NOAA Teacher at Sea
Onboard NOAA Ship Ka’imimoana
October 4 – 28, 2006
Mission: TAO Buoy Array Maintenance
Geographical Area: Hawaii
Date: October 20, 2006
Plan of the Day
Well after a long and fun-filled three-day transit we arrived safely at our new longitude line, 170W, to follow. The ship was buzzing early with preparations to retrieve the TAO buoy. Mother ocean is VERY calm with a small swell but smooth as velvet. Why is that you ask? Well, the winds cause waves on the surface of the ocean (and on lakes). The wind transfers some of its energy to the water, through friction between the air molecules and the water molecules. Stronger winds (like storm surges) cause larger waves. You can make your own miniature waves by blowing across the surface of a pan of water.

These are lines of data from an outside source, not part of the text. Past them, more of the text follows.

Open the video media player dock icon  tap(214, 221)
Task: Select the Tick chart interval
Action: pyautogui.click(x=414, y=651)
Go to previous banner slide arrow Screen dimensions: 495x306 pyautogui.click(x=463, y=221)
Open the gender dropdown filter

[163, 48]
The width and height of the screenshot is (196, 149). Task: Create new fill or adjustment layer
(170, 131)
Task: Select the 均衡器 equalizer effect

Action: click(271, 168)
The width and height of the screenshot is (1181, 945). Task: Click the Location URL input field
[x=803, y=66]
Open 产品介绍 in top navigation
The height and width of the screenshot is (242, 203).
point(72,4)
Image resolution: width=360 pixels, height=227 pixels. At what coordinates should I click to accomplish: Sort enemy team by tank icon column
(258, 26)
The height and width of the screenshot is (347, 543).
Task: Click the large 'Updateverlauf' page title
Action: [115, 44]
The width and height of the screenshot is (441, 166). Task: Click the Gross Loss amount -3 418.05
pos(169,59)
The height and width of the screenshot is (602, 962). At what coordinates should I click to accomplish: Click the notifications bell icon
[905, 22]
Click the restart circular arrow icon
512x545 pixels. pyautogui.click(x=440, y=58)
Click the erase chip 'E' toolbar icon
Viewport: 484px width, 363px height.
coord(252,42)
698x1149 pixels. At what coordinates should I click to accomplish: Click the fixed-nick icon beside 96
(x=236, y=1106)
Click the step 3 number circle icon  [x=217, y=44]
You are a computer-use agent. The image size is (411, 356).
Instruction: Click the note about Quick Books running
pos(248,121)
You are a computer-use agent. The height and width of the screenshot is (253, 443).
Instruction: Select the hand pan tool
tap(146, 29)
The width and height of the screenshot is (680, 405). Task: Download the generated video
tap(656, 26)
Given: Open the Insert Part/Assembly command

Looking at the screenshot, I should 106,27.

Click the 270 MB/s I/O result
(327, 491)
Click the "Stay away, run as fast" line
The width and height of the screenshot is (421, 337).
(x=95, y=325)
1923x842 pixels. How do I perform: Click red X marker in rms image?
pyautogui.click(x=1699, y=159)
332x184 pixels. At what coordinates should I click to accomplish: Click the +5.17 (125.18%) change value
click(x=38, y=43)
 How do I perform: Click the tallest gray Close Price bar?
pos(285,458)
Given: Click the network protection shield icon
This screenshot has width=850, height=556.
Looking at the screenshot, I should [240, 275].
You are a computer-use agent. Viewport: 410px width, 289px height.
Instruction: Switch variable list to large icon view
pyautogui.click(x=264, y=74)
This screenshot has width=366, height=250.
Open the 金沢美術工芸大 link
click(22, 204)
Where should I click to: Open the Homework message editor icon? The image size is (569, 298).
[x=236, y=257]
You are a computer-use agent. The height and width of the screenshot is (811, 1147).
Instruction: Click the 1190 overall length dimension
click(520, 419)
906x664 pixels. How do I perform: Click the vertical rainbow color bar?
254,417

Waves of water do not move horizontally, they only move up and down (a wave does not represent a flow of water). You can see a demonstration of this by watching a floating buoy or a bird bob up and down with a wave; it does not, however, move horizontally with the wave. So the lack of waves makes things easier on the boat but tough on the fantail spooling, as there is little breeze to keep cool. By 800 the buoy was secured and the spooling fun begun. We finished spooling the line and prepped for the deployment just as lunch was beginning. Perfect timing. After a full belly and some much needed rest indoors we deployed the “Samoan Legend” buoy and spent the next three and half hours releasing the line before dropping anchor. We finished conducting a 3000m CTD and released an ARGO when Mr. Moon greeted us. Another wonderful day in paradise…Good night!